I have a distance matrix:
array('d', [188.61516889752, 226.68716730362135, 188.96015266132167])
I would like to add labels to the matrix before performing hierarchical cluster using scipy.
I produce a UPGMA dendrogram from the distance matrix using:
from scipy.cluster.hierarchy import average, fcluster
#from scipy.spatial.distance import pdist
outDND=average(distanceMatrix)
I have tried adding the labels to the dendrogram using:
from scipy.cluster.hierarchy import average, fcluster
#from scipy.spatial.distance import pdist
outDND=average(distanceMatrix, labels=['A','B','C'])
But that does not work.

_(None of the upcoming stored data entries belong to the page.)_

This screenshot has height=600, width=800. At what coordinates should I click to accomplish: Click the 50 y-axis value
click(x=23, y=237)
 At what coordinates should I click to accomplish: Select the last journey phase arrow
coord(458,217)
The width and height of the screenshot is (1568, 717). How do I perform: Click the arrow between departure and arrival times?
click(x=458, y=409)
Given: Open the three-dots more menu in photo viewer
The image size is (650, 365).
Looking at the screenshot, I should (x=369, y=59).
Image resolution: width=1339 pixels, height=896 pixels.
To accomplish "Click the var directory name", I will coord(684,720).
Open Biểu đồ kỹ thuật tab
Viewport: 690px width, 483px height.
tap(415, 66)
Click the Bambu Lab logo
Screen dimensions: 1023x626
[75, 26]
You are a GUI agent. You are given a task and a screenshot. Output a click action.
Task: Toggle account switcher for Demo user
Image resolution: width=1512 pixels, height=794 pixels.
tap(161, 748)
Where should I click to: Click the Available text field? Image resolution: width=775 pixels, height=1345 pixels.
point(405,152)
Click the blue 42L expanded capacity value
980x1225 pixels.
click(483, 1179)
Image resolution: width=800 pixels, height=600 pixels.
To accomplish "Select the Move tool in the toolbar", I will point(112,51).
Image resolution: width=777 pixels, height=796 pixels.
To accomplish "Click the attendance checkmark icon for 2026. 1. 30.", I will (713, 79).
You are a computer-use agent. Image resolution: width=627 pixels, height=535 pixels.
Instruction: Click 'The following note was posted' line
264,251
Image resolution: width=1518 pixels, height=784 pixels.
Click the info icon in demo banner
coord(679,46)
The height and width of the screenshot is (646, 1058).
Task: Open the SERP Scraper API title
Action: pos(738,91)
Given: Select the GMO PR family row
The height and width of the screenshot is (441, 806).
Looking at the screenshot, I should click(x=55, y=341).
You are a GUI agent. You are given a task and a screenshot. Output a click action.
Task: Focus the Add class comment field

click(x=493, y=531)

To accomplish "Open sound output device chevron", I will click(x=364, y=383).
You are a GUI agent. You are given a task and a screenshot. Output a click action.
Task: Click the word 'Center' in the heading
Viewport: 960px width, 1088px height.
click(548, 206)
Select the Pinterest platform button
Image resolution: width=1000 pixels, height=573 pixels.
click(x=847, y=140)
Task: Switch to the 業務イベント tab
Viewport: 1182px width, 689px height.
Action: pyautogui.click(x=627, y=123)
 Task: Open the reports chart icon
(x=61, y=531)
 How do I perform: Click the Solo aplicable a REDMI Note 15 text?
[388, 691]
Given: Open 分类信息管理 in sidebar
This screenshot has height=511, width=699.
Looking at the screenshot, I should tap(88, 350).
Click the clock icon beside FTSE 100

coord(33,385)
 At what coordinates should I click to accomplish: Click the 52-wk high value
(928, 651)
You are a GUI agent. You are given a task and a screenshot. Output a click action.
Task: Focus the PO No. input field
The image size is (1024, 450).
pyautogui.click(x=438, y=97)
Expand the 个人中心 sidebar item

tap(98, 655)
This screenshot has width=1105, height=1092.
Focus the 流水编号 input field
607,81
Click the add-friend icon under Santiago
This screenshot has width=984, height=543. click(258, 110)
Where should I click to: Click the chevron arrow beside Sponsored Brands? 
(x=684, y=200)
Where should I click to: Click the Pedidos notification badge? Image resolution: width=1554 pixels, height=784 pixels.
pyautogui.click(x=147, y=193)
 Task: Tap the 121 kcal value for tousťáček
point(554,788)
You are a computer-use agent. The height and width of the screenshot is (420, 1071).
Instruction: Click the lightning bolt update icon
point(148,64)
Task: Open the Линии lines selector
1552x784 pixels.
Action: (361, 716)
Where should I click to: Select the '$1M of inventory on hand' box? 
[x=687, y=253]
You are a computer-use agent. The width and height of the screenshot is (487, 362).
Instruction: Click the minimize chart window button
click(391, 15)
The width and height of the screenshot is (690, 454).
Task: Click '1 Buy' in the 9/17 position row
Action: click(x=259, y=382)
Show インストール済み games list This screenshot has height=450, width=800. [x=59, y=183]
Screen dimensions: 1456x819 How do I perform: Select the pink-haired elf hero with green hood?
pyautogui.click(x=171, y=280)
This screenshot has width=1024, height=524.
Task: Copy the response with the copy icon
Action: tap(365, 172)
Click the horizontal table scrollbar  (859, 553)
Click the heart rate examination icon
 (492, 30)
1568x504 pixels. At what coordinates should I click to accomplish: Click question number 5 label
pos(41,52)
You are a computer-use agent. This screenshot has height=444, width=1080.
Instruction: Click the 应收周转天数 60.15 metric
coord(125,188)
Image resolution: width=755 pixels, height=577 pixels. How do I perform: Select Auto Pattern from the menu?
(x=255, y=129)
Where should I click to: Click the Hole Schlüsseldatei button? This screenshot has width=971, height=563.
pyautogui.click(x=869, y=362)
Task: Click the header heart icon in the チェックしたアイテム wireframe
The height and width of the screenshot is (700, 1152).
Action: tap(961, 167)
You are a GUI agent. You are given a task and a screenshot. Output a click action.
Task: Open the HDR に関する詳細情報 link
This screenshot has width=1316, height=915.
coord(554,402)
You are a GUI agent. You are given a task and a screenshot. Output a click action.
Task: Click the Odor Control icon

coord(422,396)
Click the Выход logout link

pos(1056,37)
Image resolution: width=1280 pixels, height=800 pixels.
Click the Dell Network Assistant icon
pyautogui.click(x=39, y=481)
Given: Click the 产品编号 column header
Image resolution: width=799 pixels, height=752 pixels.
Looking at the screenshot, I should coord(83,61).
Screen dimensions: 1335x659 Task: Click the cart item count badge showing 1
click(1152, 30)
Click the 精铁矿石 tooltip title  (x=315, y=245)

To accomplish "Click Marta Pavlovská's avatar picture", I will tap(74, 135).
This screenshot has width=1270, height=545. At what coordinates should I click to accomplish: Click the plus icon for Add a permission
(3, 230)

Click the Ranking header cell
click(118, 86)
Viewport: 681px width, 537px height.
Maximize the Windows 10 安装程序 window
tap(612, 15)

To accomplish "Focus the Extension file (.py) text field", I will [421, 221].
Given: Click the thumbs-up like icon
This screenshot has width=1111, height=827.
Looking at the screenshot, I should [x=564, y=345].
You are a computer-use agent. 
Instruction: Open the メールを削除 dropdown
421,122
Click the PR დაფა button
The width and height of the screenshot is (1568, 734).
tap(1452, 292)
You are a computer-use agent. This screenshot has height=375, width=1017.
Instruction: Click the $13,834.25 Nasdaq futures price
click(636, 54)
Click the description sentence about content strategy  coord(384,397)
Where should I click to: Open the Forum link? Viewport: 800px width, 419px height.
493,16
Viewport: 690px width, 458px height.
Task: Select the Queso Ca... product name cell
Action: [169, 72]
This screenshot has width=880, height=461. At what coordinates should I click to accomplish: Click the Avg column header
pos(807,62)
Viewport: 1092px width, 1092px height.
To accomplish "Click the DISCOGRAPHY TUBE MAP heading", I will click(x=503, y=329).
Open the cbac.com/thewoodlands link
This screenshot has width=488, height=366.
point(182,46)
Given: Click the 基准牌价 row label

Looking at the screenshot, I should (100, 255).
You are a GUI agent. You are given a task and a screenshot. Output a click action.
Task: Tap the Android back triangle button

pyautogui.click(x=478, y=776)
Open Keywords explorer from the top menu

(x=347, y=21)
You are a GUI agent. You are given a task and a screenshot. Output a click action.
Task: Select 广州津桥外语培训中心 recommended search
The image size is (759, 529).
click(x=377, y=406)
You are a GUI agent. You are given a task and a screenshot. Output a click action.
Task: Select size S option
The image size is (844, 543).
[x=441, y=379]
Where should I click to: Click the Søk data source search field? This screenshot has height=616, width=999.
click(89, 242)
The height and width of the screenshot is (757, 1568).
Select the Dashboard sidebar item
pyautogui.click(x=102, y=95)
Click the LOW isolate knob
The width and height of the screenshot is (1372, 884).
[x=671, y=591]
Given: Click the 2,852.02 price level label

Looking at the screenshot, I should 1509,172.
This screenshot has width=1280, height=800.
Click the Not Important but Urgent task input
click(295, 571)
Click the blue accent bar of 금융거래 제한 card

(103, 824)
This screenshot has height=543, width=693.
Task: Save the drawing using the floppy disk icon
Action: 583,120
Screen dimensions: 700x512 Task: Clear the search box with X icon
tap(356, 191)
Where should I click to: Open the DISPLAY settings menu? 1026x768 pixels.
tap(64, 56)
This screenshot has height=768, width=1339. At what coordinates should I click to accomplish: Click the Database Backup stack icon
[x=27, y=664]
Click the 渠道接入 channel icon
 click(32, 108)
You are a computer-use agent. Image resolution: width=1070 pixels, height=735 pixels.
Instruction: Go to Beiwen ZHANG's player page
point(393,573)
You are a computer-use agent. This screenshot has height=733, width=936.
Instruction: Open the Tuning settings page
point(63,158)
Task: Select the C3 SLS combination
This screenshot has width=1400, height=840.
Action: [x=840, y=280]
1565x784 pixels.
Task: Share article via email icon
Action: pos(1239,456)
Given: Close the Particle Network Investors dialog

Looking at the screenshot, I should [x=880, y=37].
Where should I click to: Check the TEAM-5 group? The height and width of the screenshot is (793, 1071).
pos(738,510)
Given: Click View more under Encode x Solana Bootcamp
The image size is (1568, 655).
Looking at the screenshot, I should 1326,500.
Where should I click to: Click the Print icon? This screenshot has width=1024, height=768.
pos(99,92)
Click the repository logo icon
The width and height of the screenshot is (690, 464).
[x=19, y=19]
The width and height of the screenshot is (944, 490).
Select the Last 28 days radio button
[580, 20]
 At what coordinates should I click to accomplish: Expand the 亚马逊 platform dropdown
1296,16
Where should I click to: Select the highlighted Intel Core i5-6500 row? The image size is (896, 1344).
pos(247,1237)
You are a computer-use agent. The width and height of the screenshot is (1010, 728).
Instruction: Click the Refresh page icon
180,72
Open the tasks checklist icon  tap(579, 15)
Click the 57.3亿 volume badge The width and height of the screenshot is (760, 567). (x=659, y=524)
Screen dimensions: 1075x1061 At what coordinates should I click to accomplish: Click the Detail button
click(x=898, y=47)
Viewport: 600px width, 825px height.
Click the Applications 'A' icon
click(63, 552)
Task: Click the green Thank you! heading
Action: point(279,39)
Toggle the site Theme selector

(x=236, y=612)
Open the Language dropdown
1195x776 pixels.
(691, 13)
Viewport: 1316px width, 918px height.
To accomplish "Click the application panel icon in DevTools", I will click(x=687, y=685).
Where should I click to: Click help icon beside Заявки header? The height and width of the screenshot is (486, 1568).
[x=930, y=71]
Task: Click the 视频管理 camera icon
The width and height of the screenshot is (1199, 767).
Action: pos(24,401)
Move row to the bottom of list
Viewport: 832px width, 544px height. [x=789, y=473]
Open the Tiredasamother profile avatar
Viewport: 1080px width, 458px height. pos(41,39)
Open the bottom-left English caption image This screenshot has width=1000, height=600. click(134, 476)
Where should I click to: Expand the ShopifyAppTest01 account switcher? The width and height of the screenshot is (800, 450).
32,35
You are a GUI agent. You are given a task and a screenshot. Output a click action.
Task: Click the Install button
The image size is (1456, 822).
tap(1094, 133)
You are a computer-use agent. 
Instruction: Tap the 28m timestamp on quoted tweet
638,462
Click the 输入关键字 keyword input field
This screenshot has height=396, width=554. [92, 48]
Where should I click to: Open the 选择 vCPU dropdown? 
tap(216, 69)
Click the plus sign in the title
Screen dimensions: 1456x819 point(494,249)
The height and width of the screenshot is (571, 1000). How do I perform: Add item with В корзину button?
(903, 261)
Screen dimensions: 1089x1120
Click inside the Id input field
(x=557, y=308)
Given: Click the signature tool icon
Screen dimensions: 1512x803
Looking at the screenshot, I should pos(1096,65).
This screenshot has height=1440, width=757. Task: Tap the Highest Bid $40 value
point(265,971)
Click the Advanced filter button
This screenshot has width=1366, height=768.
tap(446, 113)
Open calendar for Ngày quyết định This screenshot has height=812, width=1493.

I get the error:
TypeError: average() got an unexpected keyword argument 'labels'
How can I add labels to 'distanceMatrix' and have them carry through to outDND?
CodePudding user response:
It looks like you're missing a couple steps between "create the distance matrix" and "create the dendrogram".
See this other StackOverflow question for several worked examples.
In general, scipy
and the underlying numpy
tend not to include labels in their data structures. (Unlike, say pandas
, which does track labels.). That means you're responsible for keeping separate lists of labels and figuring out the correct order & references.
The steps you'll need are:
- Compute the distance matrix (which you've done, although you should drop the unrecognized "labels" parameter)
- Use the scipy.cluster.hierarchy.linkage() function to find hierarchies using the just-computed distance matrix.
- Display the resulting linkages using scipy.cluster.hierarchy.dendrogram(). This is the step at which you'll be able to insert your labels using the "labels" argument.